- **Information given**:

_ _ _ _

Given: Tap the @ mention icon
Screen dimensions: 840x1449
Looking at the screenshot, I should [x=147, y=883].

_ _ _ _

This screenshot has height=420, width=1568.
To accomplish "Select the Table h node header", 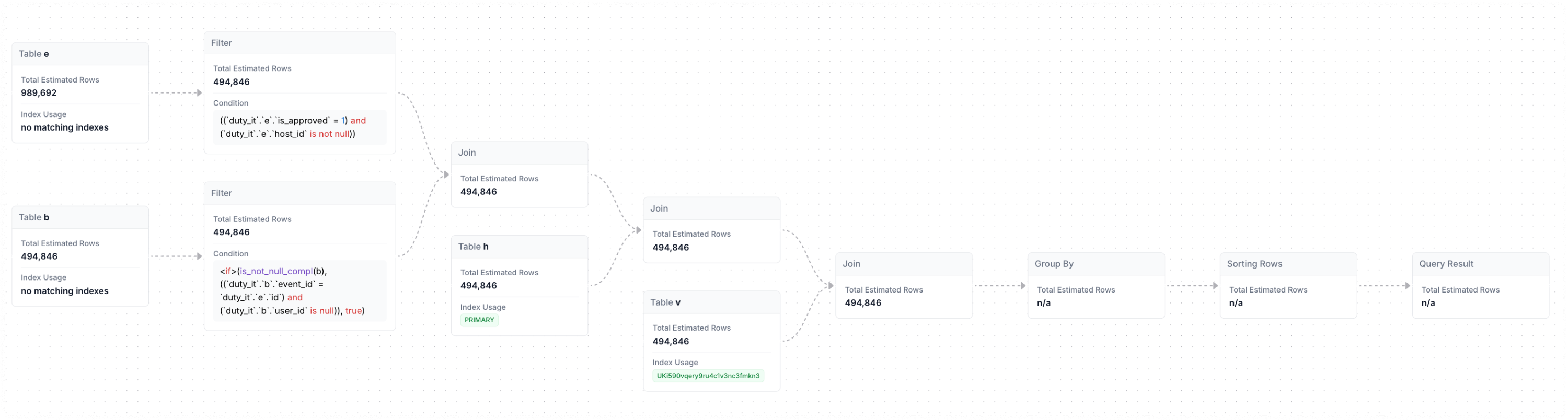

_ _ _ _

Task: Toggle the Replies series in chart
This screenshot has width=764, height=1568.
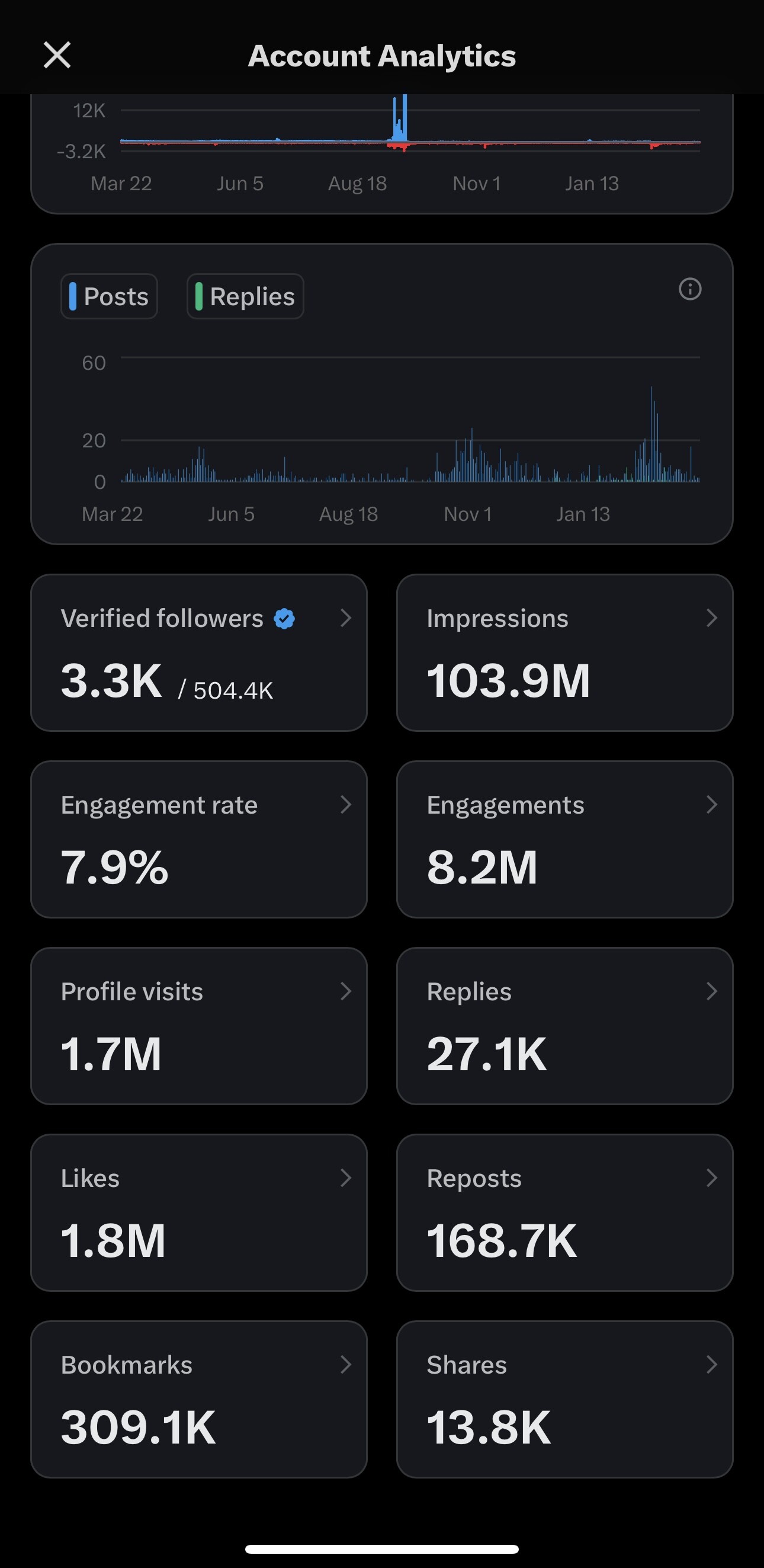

_ _ _ _

- **Activity**: Go through the records and gather the lines that hold "height".

- **Exercise response**:
This screenshot has height=420, width=1568.
This screenshot has width=764, height=1568.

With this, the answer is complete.